__AIM 1__.
In the nuclear power article, who is identified as a Number 10 adviser?
__AIM 2__.
Convert the records from the line with "The image size is (1456, 832)." to the line with "What do you see at coordinates (1404, 31)" into a Markdown table with the columns Row and Line, numbering each row and omitting blank lines.

__QUOTED PASSAGE__.
··········

Published in Inside Track, the quarterly magazine of Green Alliance, Issue 11, Summer 2005.

You could have beeen forgiven for thinking that nuclear power was back in fashion. After the general election a barrage of headlines, column inches and sound bites heralded the return of nuclear power as an option for a government struggling to tackle carbon emissions and meet climate change targets.

In reality, the “secret” nuclear power which proved so seductive to over-gullible news editors was nothing more than an attempt by the nuclear industry and its allies in DTI to bounce incoming Ministers. . There are now clear signs that the Ministers recognised a bounce when they saw it and those people waiting for an early White paper on nuclear power should stop holding their breath.

Whitehall’s leaked secret plan was nothing more than one of the options papers civil servants produce like confetti for incoming Ministers during a general election. There are some who share the nuclear lobby’s enthusiasm. Long-term nuclear hawk and Number 10 adviser Geoffrey Norris, a sacked Energy Minister, an increasingly barmy botanist, and a handful of journalists who don’t have a strong grasp on the reality of energy policy. But increasingly, there are more who reject a nuclear revival.

··········

__DATA ENTRIES__.
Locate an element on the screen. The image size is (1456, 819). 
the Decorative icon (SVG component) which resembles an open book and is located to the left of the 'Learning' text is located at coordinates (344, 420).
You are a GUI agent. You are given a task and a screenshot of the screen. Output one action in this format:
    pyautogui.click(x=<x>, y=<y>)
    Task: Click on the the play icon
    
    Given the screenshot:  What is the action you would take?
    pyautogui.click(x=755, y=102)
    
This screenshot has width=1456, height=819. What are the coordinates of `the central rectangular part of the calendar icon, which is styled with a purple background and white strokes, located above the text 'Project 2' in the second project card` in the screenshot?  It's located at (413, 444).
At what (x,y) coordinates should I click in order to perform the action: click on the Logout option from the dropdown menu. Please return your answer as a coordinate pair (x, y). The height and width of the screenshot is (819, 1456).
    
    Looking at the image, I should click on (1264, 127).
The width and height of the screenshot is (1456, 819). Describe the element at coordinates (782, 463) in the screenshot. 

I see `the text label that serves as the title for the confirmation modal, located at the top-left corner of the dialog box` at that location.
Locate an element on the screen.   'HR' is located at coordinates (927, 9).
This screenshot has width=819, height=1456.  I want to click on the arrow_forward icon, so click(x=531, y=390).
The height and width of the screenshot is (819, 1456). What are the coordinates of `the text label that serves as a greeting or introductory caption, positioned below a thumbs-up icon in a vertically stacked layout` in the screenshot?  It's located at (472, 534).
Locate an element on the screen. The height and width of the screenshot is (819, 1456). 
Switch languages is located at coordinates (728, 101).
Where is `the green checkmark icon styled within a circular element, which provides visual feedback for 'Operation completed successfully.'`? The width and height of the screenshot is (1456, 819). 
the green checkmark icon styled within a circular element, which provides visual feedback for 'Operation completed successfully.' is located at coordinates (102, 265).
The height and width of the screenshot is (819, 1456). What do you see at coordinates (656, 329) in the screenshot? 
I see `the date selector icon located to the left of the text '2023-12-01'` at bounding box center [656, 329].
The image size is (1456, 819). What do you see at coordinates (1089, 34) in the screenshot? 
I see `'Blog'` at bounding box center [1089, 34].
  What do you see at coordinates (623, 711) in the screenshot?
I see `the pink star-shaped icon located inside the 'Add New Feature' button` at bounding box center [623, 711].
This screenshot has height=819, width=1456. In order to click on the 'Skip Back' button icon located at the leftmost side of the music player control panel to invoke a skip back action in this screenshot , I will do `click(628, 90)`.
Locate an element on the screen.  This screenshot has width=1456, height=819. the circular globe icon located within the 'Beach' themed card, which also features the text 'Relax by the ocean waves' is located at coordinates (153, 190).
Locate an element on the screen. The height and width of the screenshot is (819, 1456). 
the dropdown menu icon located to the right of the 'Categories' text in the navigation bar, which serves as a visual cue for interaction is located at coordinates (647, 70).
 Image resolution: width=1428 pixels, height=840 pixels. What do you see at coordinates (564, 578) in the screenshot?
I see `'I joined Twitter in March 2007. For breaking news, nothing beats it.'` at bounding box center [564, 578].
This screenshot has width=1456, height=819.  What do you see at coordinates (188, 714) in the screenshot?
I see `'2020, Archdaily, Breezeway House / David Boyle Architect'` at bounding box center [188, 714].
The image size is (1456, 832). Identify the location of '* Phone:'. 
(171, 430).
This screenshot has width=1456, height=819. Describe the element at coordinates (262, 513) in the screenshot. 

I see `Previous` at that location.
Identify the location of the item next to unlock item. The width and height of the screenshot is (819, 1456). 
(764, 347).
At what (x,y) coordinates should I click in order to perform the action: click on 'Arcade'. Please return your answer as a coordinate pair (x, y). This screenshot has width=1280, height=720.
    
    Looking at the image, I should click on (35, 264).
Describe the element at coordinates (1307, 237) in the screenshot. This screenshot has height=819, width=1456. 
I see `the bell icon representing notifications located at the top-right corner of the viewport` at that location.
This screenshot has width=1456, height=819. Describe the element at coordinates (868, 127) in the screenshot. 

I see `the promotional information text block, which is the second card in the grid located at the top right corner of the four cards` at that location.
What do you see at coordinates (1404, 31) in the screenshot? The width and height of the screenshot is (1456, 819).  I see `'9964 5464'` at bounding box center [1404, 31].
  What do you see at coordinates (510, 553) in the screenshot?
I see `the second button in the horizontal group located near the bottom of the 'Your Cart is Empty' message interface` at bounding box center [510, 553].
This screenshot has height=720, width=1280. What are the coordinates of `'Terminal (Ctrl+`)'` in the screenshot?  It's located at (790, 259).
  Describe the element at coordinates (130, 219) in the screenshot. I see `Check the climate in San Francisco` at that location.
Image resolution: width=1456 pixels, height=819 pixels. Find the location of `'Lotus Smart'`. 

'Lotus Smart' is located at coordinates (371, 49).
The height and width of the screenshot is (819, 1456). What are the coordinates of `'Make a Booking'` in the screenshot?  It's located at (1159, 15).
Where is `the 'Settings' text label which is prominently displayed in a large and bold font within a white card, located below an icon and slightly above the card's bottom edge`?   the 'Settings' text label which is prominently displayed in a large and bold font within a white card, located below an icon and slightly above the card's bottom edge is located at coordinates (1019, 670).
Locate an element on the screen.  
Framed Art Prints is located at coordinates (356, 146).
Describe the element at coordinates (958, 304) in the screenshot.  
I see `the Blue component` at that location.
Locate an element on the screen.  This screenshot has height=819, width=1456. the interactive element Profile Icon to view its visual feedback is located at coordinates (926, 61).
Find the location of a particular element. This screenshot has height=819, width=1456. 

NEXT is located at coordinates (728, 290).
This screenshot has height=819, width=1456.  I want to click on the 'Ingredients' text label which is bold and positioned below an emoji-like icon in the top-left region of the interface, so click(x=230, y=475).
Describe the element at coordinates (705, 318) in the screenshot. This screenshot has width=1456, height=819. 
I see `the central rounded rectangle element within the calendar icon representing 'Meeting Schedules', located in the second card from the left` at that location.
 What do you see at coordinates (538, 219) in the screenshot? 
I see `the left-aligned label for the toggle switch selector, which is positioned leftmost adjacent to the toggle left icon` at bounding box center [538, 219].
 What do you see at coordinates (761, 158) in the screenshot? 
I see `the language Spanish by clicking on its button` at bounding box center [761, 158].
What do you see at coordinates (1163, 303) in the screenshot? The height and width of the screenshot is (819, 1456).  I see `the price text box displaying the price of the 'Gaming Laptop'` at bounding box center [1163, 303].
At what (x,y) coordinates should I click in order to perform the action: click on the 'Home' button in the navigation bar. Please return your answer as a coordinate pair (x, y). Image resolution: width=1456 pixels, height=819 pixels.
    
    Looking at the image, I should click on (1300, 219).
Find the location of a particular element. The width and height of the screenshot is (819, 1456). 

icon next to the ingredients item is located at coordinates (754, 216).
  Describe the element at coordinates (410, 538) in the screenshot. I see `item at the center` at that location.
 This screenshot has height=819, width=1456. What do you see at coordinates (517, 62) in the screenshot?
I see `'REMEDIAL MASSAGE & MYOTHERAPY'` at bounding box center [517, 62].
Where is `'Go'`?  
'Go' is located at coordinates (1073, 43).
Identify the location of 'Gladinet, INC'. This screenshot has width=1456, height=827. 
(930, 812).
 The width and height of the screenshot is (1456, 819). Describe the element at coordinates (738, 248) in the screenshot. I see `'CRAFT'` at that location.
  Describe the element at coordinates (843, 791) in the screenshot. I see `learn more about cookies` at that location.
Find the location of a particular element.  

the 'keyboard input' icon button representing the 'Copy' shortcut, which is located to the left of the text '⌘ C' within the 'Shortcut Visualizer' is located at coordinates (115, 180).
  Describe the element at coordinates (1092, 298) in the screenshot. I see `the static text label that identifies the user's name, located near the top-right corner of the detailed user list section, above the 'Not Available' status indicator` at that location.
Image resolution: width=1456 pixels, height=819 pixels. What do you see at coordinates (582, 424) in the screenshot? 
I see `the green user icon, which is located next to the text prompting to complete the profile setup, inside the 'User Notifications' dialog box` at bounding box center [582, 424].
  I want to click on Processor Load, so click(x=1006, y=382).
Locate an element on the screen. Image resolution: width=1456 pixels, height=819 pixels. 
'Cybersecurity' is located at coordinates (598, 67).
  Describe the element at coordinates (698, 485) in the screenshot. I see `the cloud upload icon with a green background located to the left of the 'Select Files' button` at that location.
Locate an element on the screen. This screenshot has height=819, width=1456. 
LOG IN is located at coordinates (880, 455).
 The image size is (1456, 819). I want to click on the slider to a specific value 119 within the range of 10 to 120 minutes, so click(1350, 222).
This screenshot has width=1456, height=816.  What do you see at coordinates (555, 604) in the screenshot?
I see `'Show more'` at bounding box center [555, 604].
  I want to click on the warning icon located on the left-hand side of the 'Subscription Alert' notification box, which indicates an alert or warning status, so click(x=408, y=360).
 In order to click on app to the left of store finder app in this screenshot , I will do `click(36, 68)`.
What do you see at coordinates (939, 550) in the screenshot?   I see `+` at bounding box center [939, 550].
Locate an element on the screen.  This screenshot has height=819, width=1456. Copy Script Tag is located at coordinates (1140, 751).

··········

__FINAL RESULT 1__.
Geoffrey Norris

__FINAL RESULT 2__.
| Row | Line |
|---|---|
| 1 | The image size is (1456, 832). Identify the location of '* Phone:'.  |
| 2 | (171, 430). |
| 3 | This screenshot has width=1456, height=819. Describe the element at coordinates (262, 513) in the screenshot.  |
| 4 | I see `Previous` at that location. |
| 5 | Identify the location of the item next to unlock item. The width and height of the screenshot is (819, 1456).  |
| 6 | (764, 347). |
| 7 | At what (x,y) coordinates should I click in order to perform the action: click on 'Arcade'. Please return your answer as a coordinate pair (x, y). This screenshot has width=1280, height=720. |
| 8 |     Looking at the image, I should click on (35, 264). |
| 9 | Describe the element at coordinates (1307, 237) in the screenshot. This screenshot has height=819, width=1456.  |
| 10 | I see `the bell icon representing notifications located at the top-right corner of the viewport` at that location. |
| 11 | This screenshot has width=1456, height=819. Describe the element at coordinates (868, 127) in the screenshot.  |
| 12 | I see `the promotional information text block, which is the second card in the grid located at the top right corner of the four cards` at that location. |
| 13 | What do you see at coordinates (1404, 31) in the screenshot? The width and height of the screenshot is (1456, 819).  I see `'9964 5464'` at bounding box center [1404, 31]. |